══ Data extracts ══
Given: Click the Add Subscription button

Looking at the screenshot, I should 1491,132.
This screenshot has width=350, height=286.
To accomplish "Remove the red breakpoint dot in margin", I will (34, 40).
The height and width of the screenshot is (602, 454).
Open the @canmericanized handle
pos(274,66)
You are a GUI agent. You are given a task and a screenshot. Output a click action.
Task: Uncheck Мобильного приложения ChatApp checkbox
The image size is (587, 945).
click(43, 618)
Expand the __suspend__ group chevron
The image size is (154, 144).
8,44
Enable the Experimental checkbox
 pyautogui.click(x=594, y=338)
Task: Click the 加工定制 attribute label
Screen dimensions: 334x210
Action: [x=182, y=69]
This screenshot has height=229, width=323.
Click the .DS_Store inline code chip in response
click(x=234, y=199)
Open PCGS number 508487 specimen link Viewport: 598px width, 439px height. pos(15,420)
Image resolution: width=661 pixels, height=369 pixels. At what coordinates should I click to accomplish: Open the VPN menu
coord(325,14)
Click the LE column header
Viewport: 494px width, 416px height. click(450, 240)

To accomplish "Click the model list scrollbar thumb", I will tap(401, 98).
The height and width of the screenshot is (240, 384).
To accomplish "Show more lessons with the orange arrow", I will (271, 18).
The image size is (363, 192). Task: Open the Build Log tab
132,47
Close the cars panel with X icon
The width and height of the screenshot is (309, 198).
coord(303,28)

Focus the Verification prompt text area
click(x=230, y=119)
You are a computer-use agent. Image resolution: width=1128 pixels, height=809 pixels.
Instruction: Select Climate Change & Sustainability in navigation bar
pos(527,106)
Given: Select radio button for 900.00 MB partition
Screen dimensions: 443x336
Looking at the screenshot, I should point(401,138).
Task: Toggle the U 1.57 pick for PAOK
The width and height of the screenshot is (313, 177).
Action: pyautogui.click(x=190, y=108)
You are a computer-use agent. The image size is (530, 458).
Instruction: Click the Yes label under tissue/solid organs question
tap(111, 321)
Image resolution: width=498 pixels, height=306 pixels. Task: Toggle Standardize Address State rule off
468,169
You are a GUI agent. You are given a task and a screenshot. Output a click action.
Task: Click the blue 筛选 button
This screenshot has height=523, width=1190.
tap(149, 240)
═══
Your goal - Repeat all of the data exactly. Include every line.

Response to this task -
Given: Click the Add Subscription button

Looking at the screenshot, I should 1491,132.
This screenshot has width=350, height=286.
To accomplish "Remove the red breakpoint dot in margin", I will (34, 40).
The height and width of the screenshot is (602, 454).
Open the @canmericanized handle
pos(274,66)
You are a GUI agent. You are given a task and a screenshot. Output a click action.
Task: Uncheck Мобильного приложения ChatApp checkbox
The image size is (587, 945).
click(43, 618)
Expand the __suspend__ group chevron
The image size is (154, 144).
8,44
Enable the Experimental checkbox
 pyautogui.click(x=594, y=338)
Task: Click the 加工定制 attribute label
Screen dimensions: 334x210
Action: [x=182, y=69]
This screenshot has height=229, width=323.
Click the .DS_Store inline code chip in response
click(x=234, y=199)
Open PCGS number 508487 specimen link Viewport: 598px width, 439px height. pos(15,420)
Image resolution: width=661 pixels, height=369 pixels. At what coordinates should I click to accomplish: Open the VPN menu
coord(325,14)
Click the LE column header
Viewport: 494px width, 416px height. click(450, 240)

To accomplish "Click the model list scrollbar thumb", I will tap(401, 98).
The height and width of the screenshot is (240, 384).
To accomplish "Show more lessons with the orange arrow", I will (271, 18).
The image size is (363, 192). Task: Open the Build Log tab
132,47
Close the cars panel with X icon
The width and height of the screenshot is (309, 198).
coord(303,28)

Focus the Verification prompt text area
click(x=230, y=119)
You are a computer-use agent. Image resolution: width=1128 pixels, height=809 pixels.
Instruction: Select Climate Change & Sustainability in navigation bar
pos(527,106)
Given: Select radio button for 900.00 MB partition
Screen dimensions: 443x336
Looking at the screenshot, I should point(401,138).
Task: Toggle the U 1.57 pick for PAOK
The width and height of the screenshot is (313, 177).
Action: pyautogui.click(x=190, y=108)
You are a computer-use agent. The image size is (530, 458).
Instruction: Click the Yes label under tissue/solid organs question
tap(111, 321)
Image resolution: width=498 pixels, height=306 pixels. Task: Toggle Standardize Address State rule off
468,169
You are a GUI agent. You are given a task and a screenshot. Output a click action.
Task: Click the blue 筛选 button
This screenshot has height=523, width=1190.
tap(149, 240)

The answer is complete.